-
Notifications
You must be signed in to change notification settings - Fork 581
llamacpp_en
This wiki will walk you through the detailed steps of model quantization and local deployment using the llama.cpp tool. Windows users may need to install a compiler such as cmake. For quick local deployment, it is recommended to use the instruction-fine-tuned Alpaca-2 model. If possible, use the 6-bit or 8-bit models for better results. The following instructions use the Chinese Alpaca-2-7B model as an example. Before running, ensure that:
- Your system has the
make
(built-in for MacOS/Linux) orcmake
(needs to be installed on Windows) compiler tool - It is recommended to use Python 3.10 or above to compile and run this tool
- (Optional) If you have downloaded an old repository, it is recommended to pull the latest code with
git pull
and clean it withmake clean
- Pull the latest code from the llama.cpp repository
$ git clone https://github.com/ggerganov/llama.cpp
- Compile the llama.cpp project to generate the
./main
(for inference) and./quantize
(for quantization) binary files.
$ make
-
Windows/Linux users: It is recommended to compile with BLAS (or cuBLAS if you have a GPU) to speed up prompt processing. See llama.cpp#blas-build for reference.
-
macOS users: No additional steps required. llama.cpp is optimized for ARM NEON and has BLAS enabled by default. For M-series chips, it is recommended to use Metal for GPU inference to significantly improve speed. To do this, change the compilation command to
LLAMA_METAL=1 make
. See llama.cpp#metal-build for reference.
(💡 You can also directly download quantized model:gguf models)
Convert the full model weights (either .pth
format or huggingface .bin
format) to GGML's FP16 format, generating a file at zh-models/7B/ggml-model-f16.gguf
. Further quantize the FP16 model to a 4-bit model, generating a quantized model file at zh-models/7B/ggml-model-q4_0.gguf
. The performance comparison of different quantization methods can be found at the end of this wiki.
$ python convert.py zh-models/7B/
$ ./quantize ./zh-models/7B/ggml-model-f16.gguf ./zh-models/7B/ggml-model-q4_0.gguf q4_0
Since the Alpaca-2 launched by this project uses the instruction template of Llama-2-chat, please first copy scripts/llama-cpp/chat.sh
of this project to the root directory of llama.cpp. The content of the chat.sh
file is as follows, and the chat template and some default parameters are nested inside, which can be modified according to the actual situation. The --rope-scale
is no longer needed to be set manually, as it is explicitly considered in the conversion process. You can just load long-context model as a normal one.

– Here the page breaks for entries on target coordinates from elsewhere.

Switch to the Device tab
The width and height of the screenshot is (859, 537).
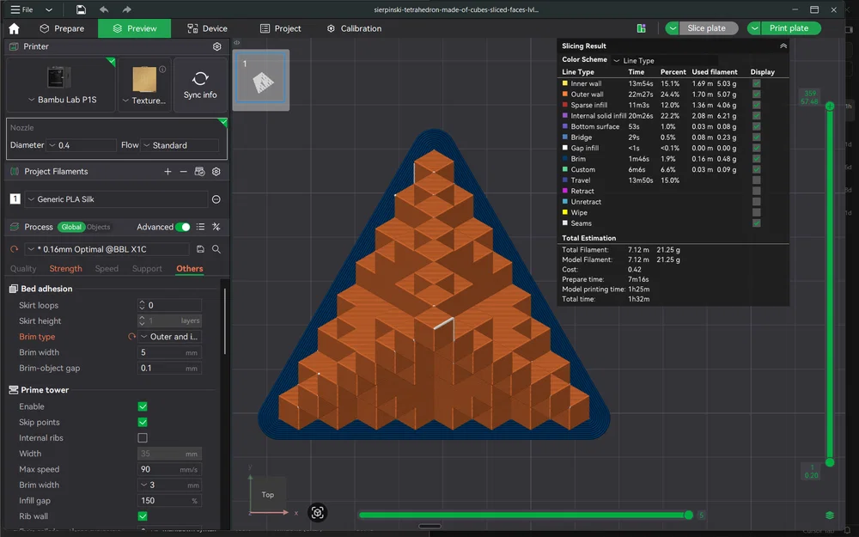207,27
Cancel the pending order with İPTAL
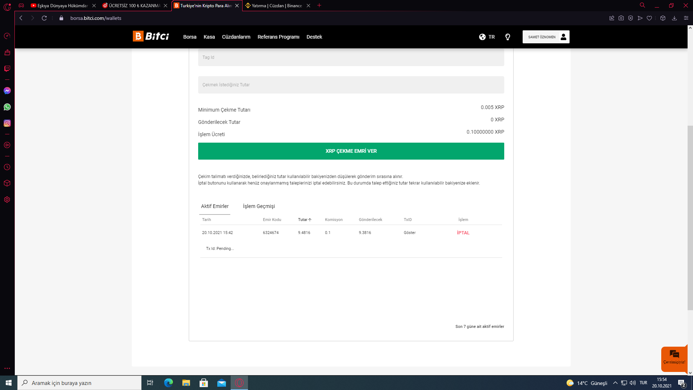693x390 pixels. pyautogui.click(x=463, y=233)
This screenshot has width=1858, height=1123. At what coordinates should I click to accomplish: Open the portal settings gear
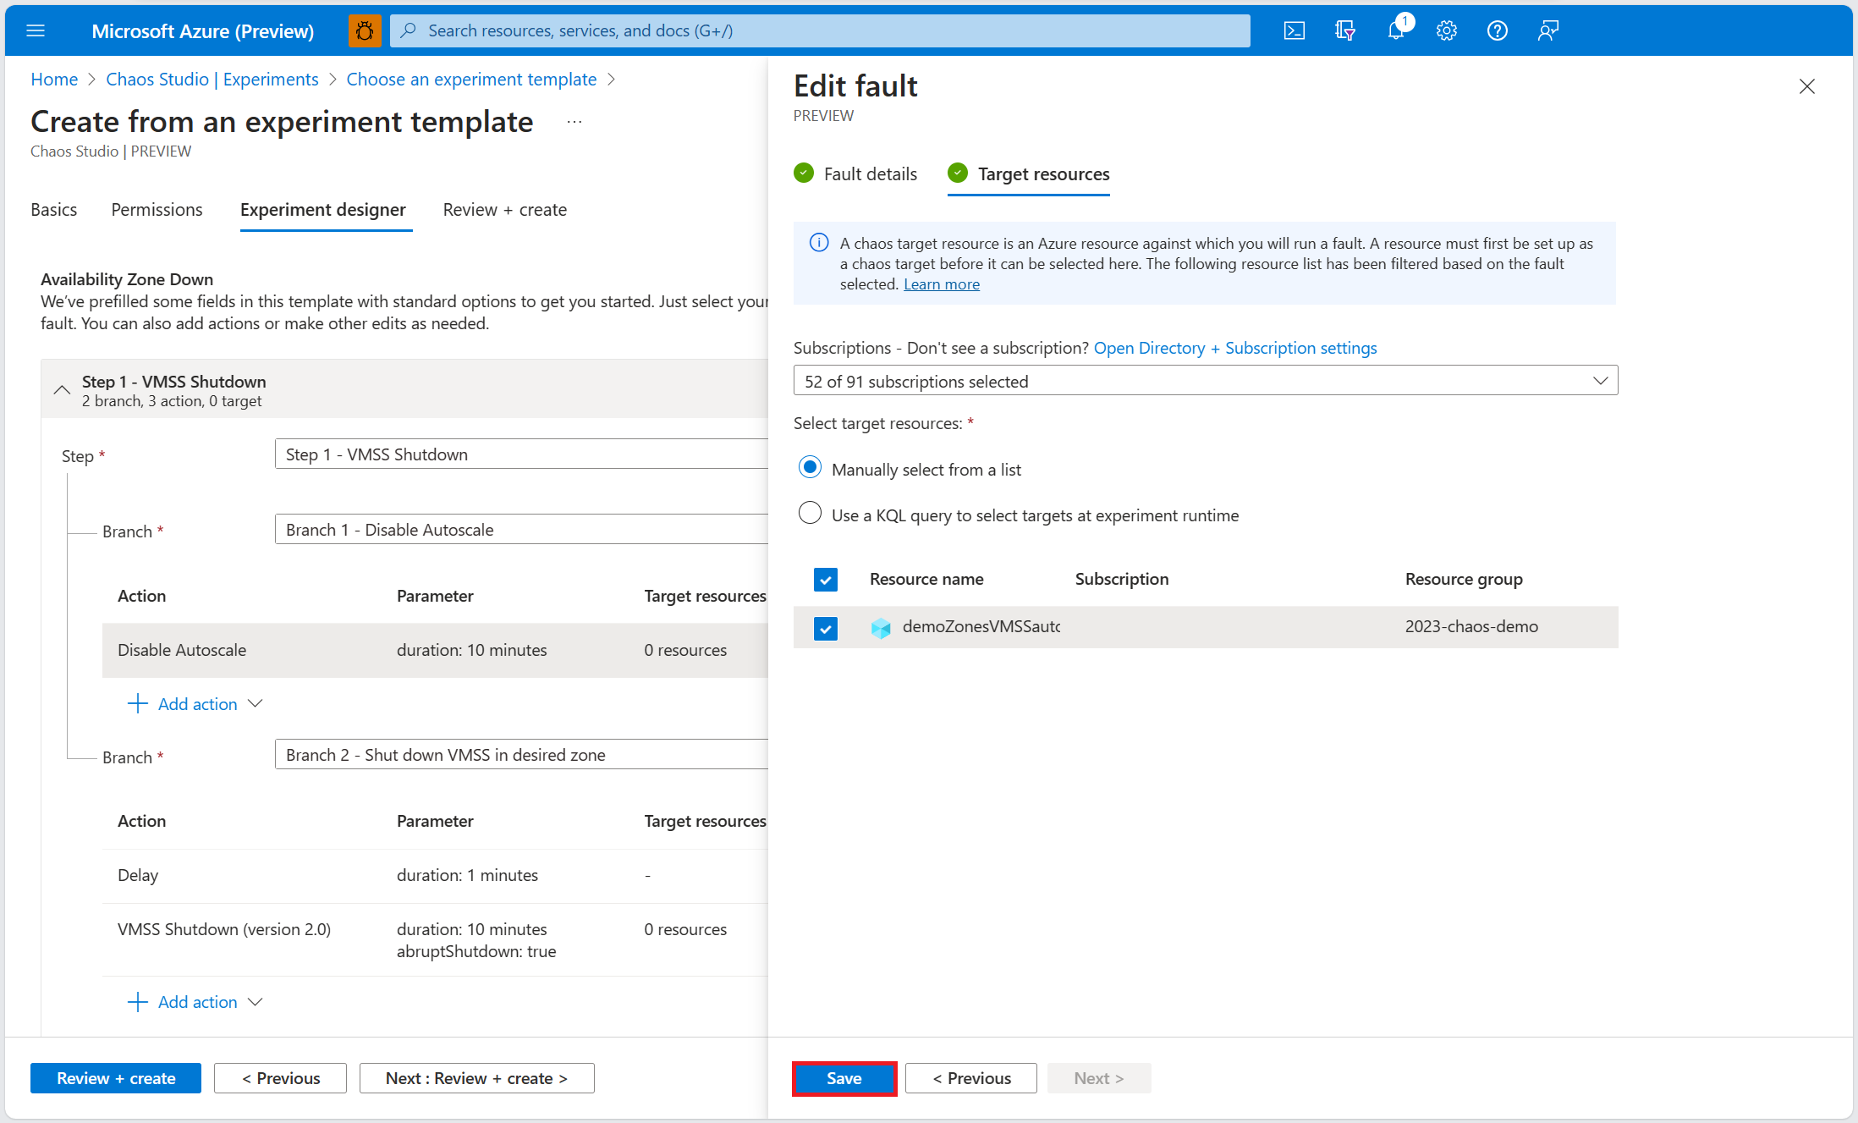(x=1446, y=30)
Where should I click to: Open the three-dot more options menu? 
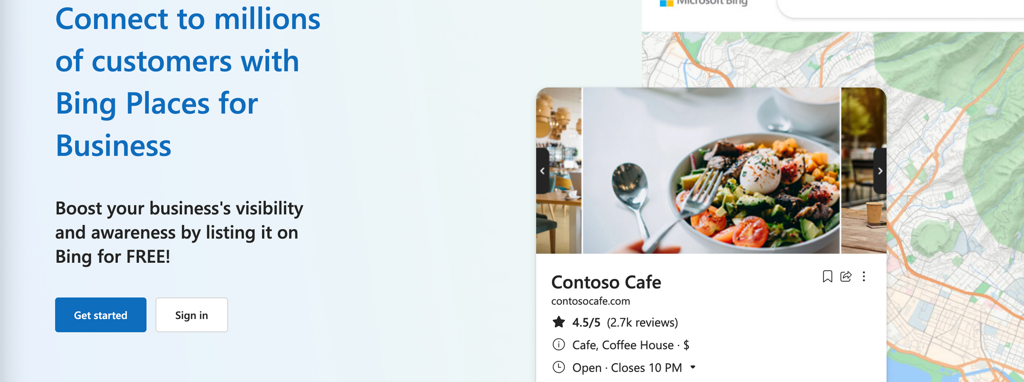coord(864,277)
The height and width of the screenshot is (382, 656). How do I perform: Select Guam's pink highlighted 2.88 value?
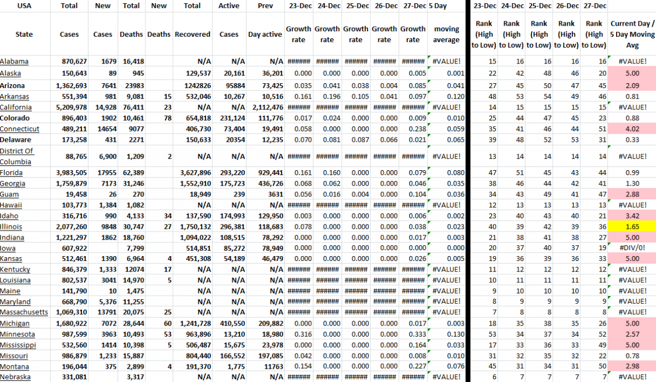coord(632,194)
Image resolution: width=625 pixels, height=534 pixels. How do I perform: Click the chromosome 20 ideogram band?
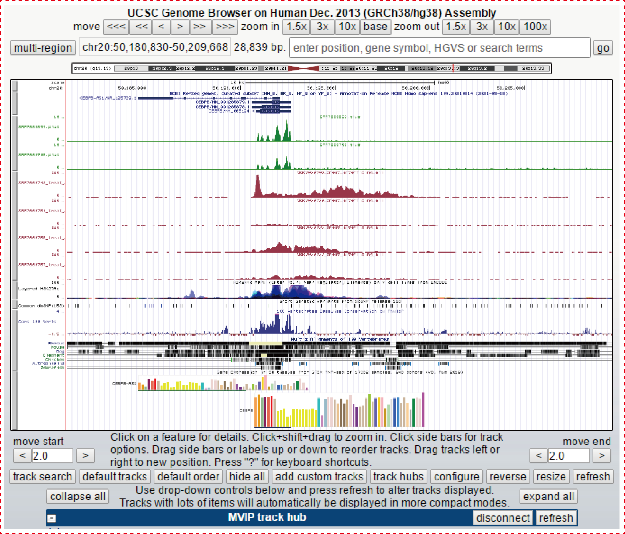click(312, 68)
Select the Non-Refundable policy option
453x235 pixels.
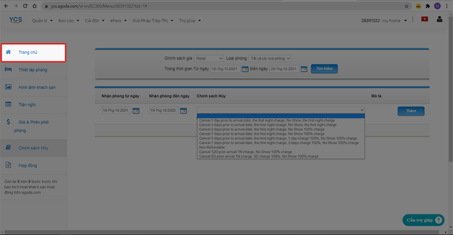coord(211,148)
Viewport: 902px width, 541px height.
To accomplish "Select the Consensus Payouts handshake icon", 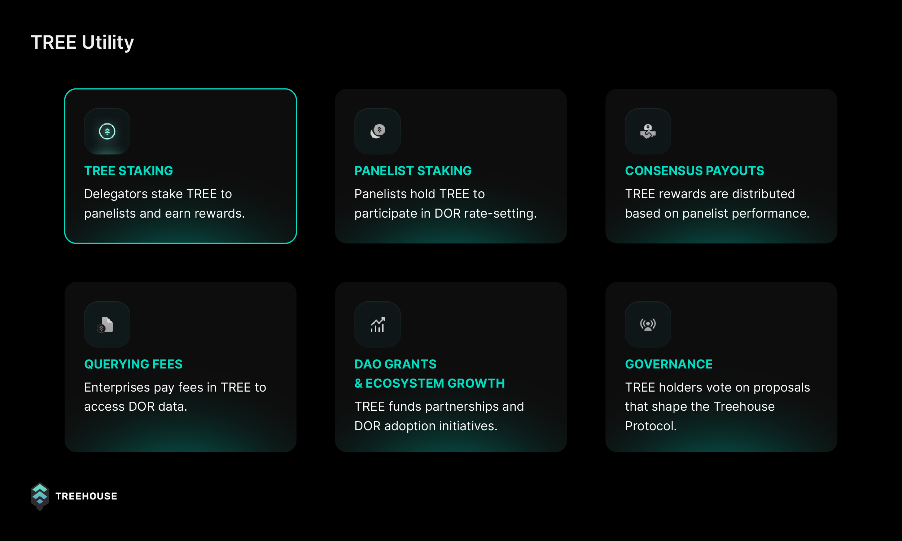I will click(648, 131).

- GPU Inference: if compiled with cuBLAS/Metal, specify the offload layers, e.g.,
-ngl 40
means offloading 40 layers of model parameters to GPU
#!/bin/bash
# temporary script to chat with Chinese Alpaca-2 model
# usage: ./chat.sh alpaca2-ggml-model-path your-first-instruction
SYSTEM='You are a helpful assistant. 你是一个乐于助人的助手。'
FIRST_INSTRUCTION=$2
./main -m $1 \
--color -i -c 4096 -t 8 --temp 0.5 --top_k 40 --top_p 0.9 --repeat_penalty 1.1 \
--in-prefix-bos --in-prefix ' [INST] ' --in-suffix ' [/INST]' -p \
"[INST] <<SYS>>
$SYSTEM
<</SYS>>
$FIRST_INSTRUCTION [/INST]"
Start chatting with the following command.
$ chmod +x chat.sh
$ ./chat.sh zh-models/7B/ggml-model-q4_0.gguf '请列举5条文明乘车的建议'
After the >
prompt, enter your prompt. Use cmd/ctrl+c
to interrupt output, and use \
at the end of the line for multiline input. For help and parameter descriptions, execute the ./main -h
command. Here are some common parameters:
-c Controls the length of the context. The larger the value, the longer the conversation history it can refer to (default: 512)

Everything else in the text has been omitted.